EXTRACTED MATERIAL Start Marker

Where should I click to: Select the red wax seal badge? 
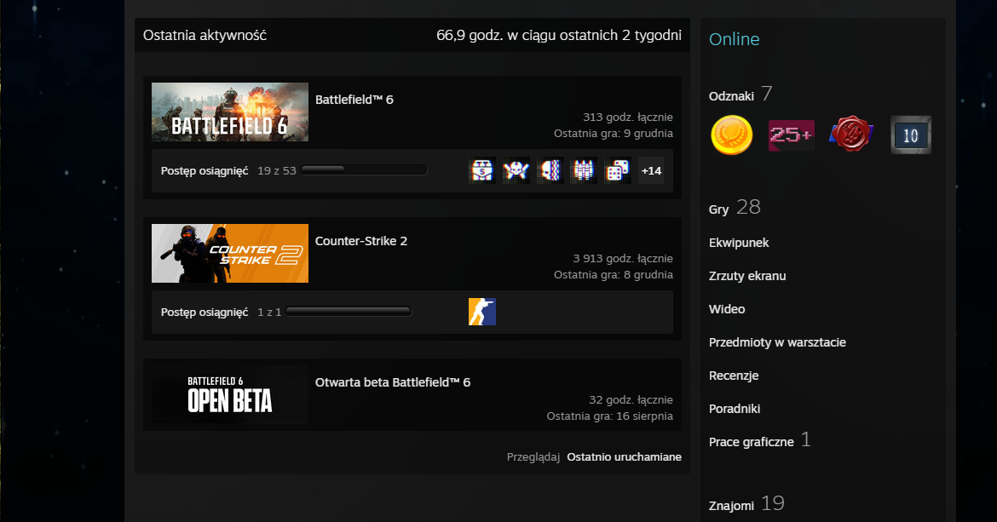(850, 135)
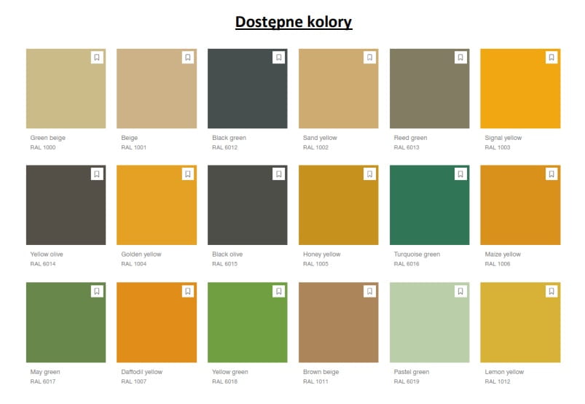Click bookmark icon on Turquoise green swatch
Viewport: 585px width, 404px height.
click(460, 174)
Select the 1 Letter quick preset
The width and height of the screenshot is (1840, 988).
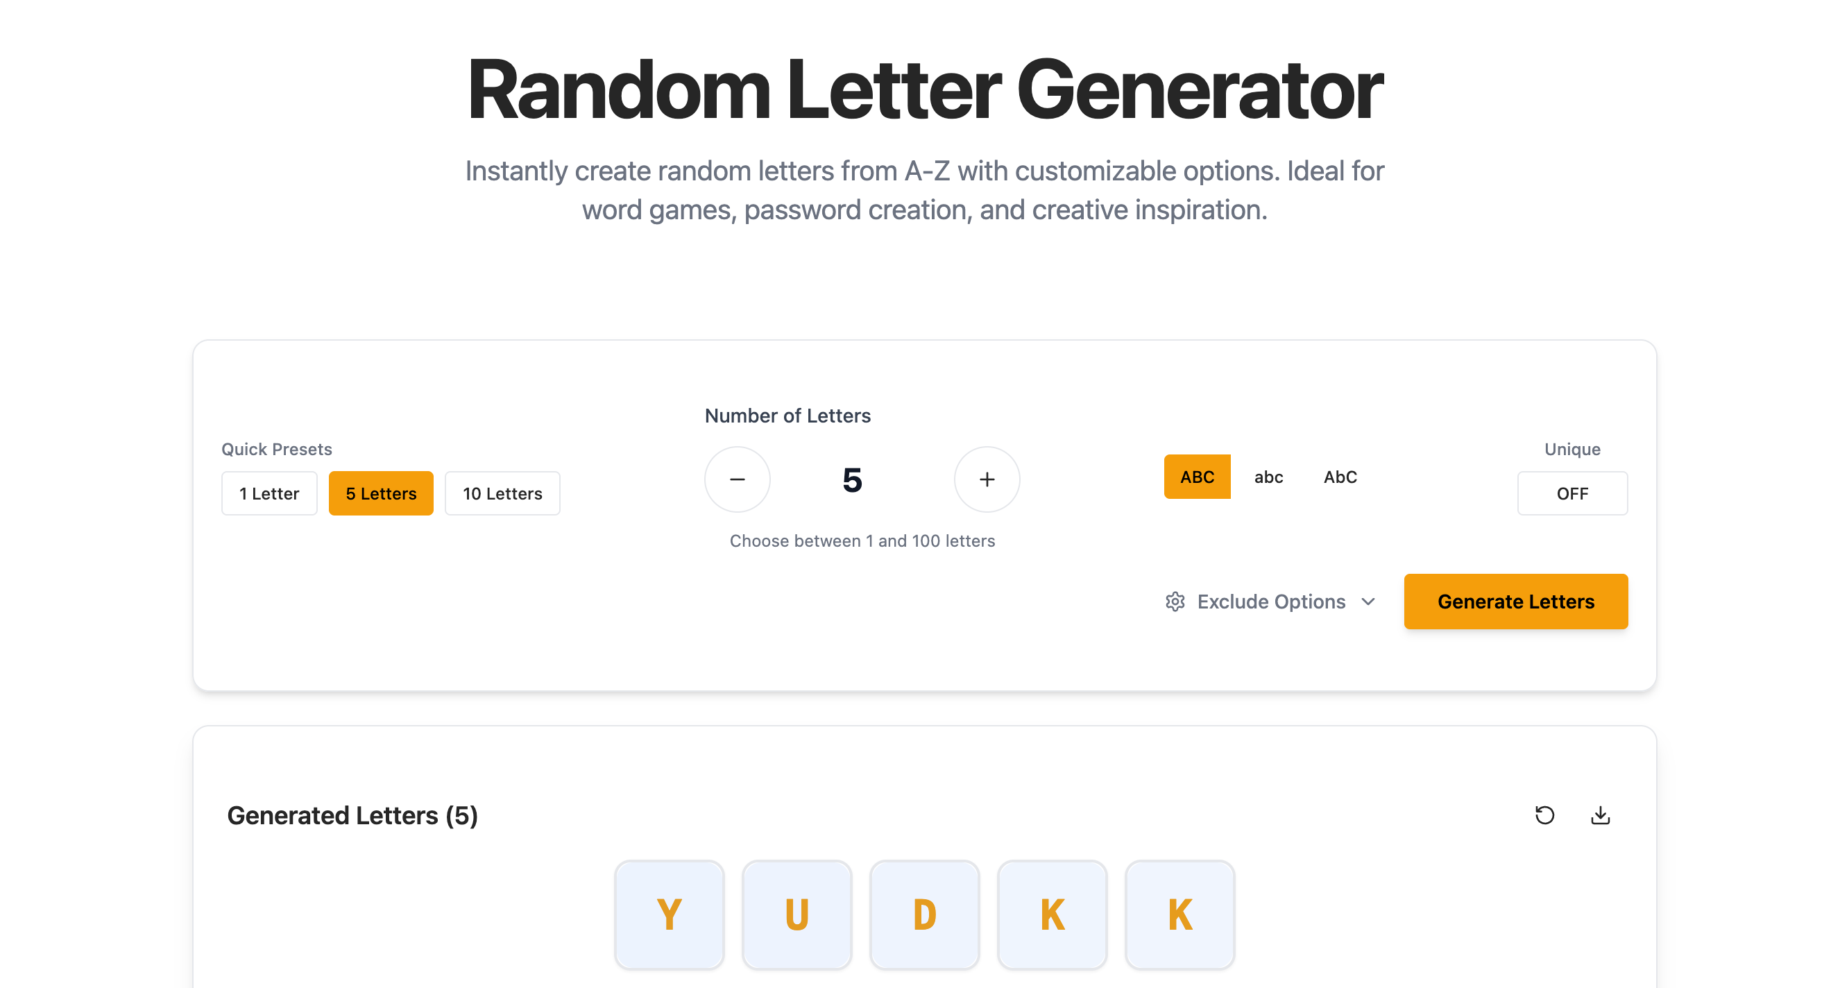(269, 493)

EXTRACTED MATERIAL End Marker

PROBLEM TO SOLVE:
Repeat all of the records verbatim, leaving out the pictures.

OUTPUT FOR THIS TASK:
Where should I click to: Select the red wax seal badge? 
(850, 135)
Click bookmark icon on Turquoise green swatch
Viewport: 585px width, 404px height.
click(460, 174)
Select the 1 Letter quick preset
The width and height of the screenshot is (1840, 988).
(269, 493)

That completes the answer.